THE PROBLEM
Put the material below into a two-column CSV with the headers "text" and "answer," one row for each piece of it. Wrap each field in quotes, replace line breaks with spaces, and leave out the pictures.

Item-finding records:

****************

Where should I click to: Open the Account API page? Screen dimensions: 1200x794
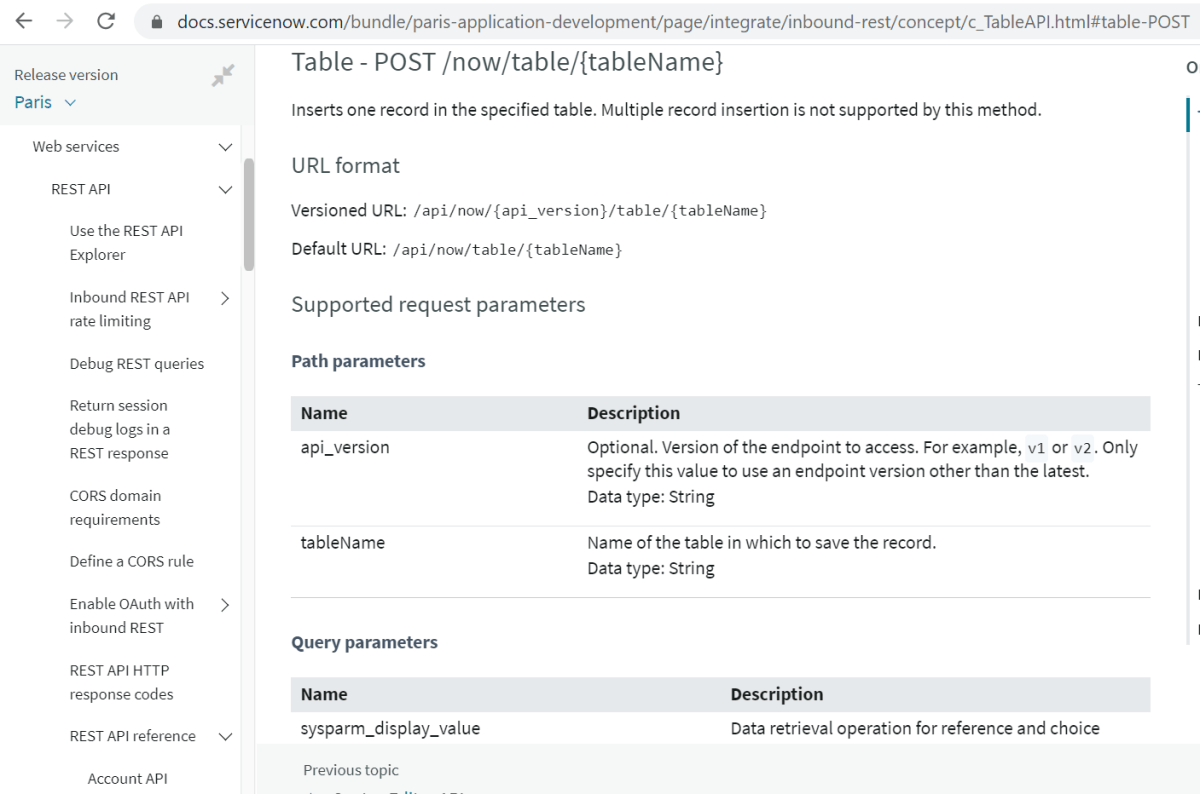coord(128,779)
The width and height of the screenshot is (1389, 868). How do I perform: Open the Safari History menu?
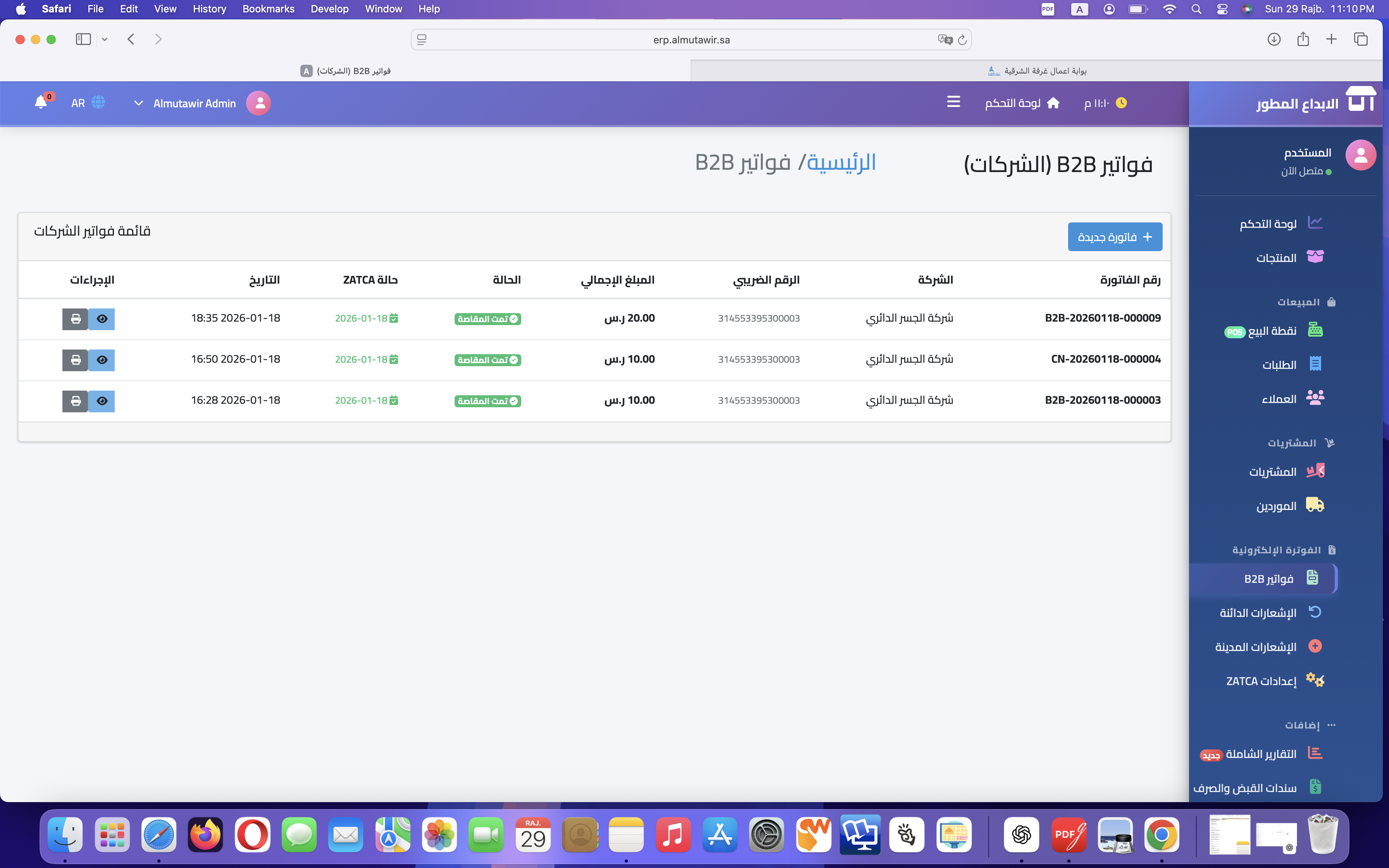tap(209, 9)
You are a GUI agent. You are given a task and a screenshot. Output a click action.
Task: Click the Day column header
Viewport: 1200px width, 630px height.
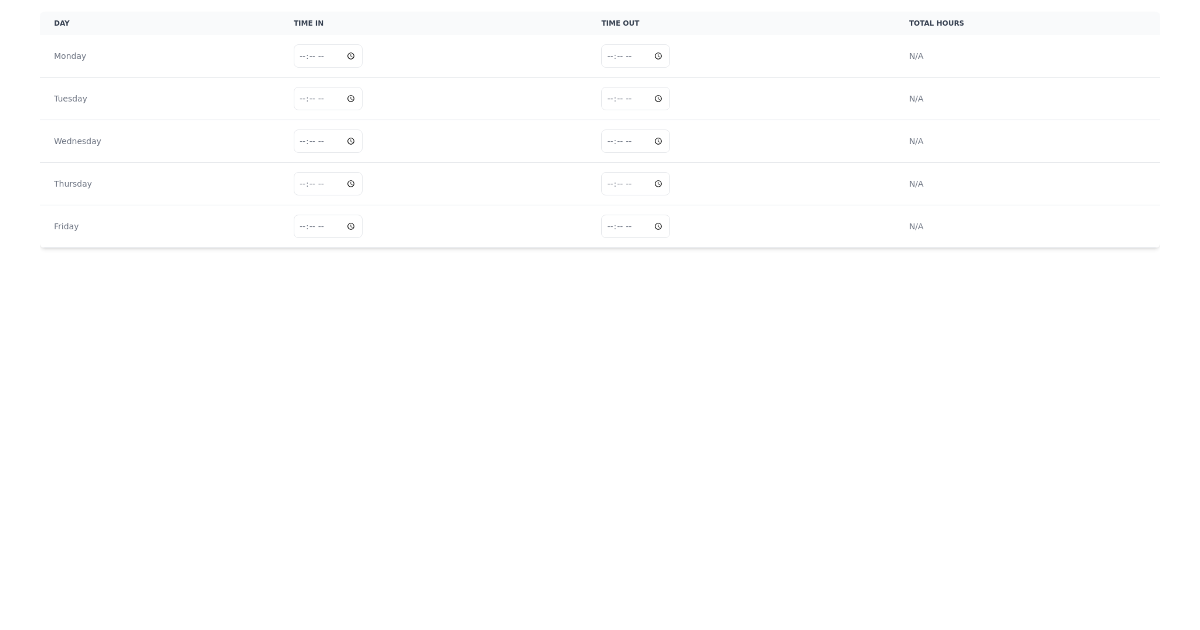[x=62, y=23]
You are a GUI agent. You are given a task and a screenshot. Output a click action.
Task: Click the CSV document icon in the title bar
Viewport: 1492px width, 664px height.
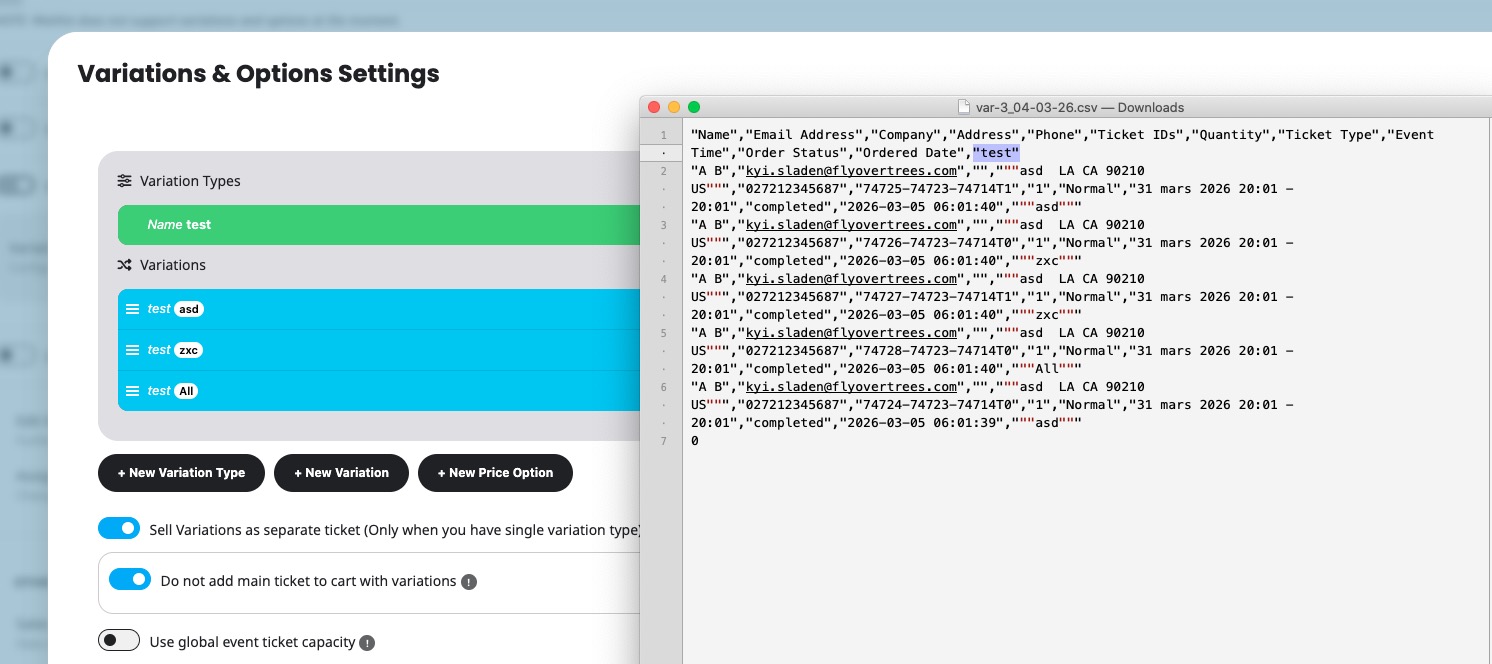point(963,107)
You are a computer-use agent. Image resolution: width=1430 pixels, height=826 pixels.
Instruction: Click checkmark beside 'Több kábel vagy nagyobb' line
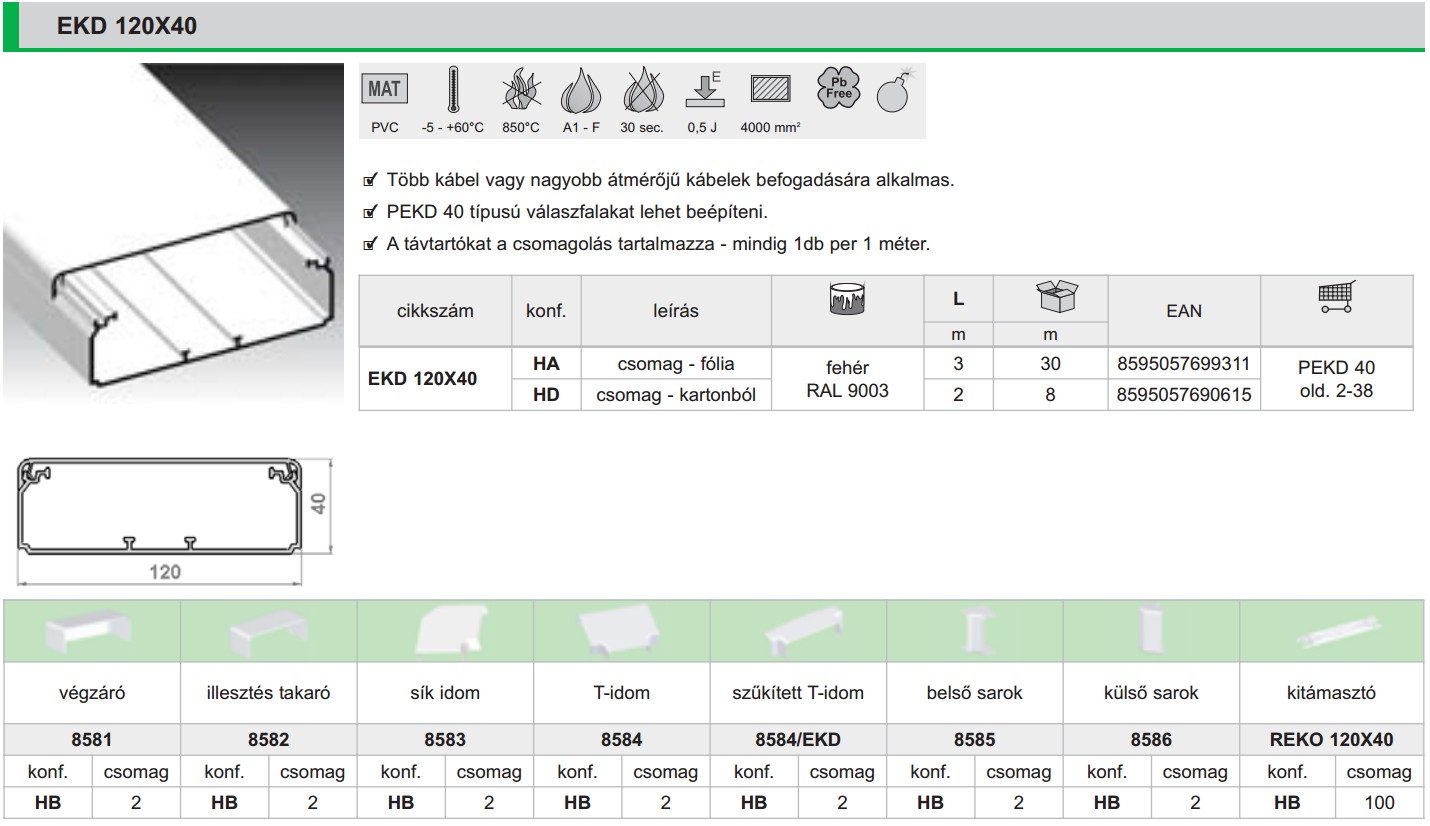pos(369,181)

****************

TASK SOLUTION
text,answer
"Where should I click to: Open the Account API page? Screen dimensions: 1200x794","coord(128,779)"
"The width and height of the screenshot is (1389, 868). How do I perform: Open the Safari History menu?","tap(209, 9)"
"You are a GUI agent. You are given a task and a screenshot. Output a click action. Task: Click the Day column header Viewport: 1200px width, 630px height.","[x=62, y=23]"
"You are a GUI agent. You are given a task and a screenshot. Output a click action. Task: Click the CSV document icon in the title bar Viewport: 1492px width, 664px height.","point(963,107)"
"You are a computer-use agent. Image resolution: width=1430 pixels, height=826 pixels. Instruction: Click checkmark beside 'Több kábel vagy nagyobb' line","pos(369,181)"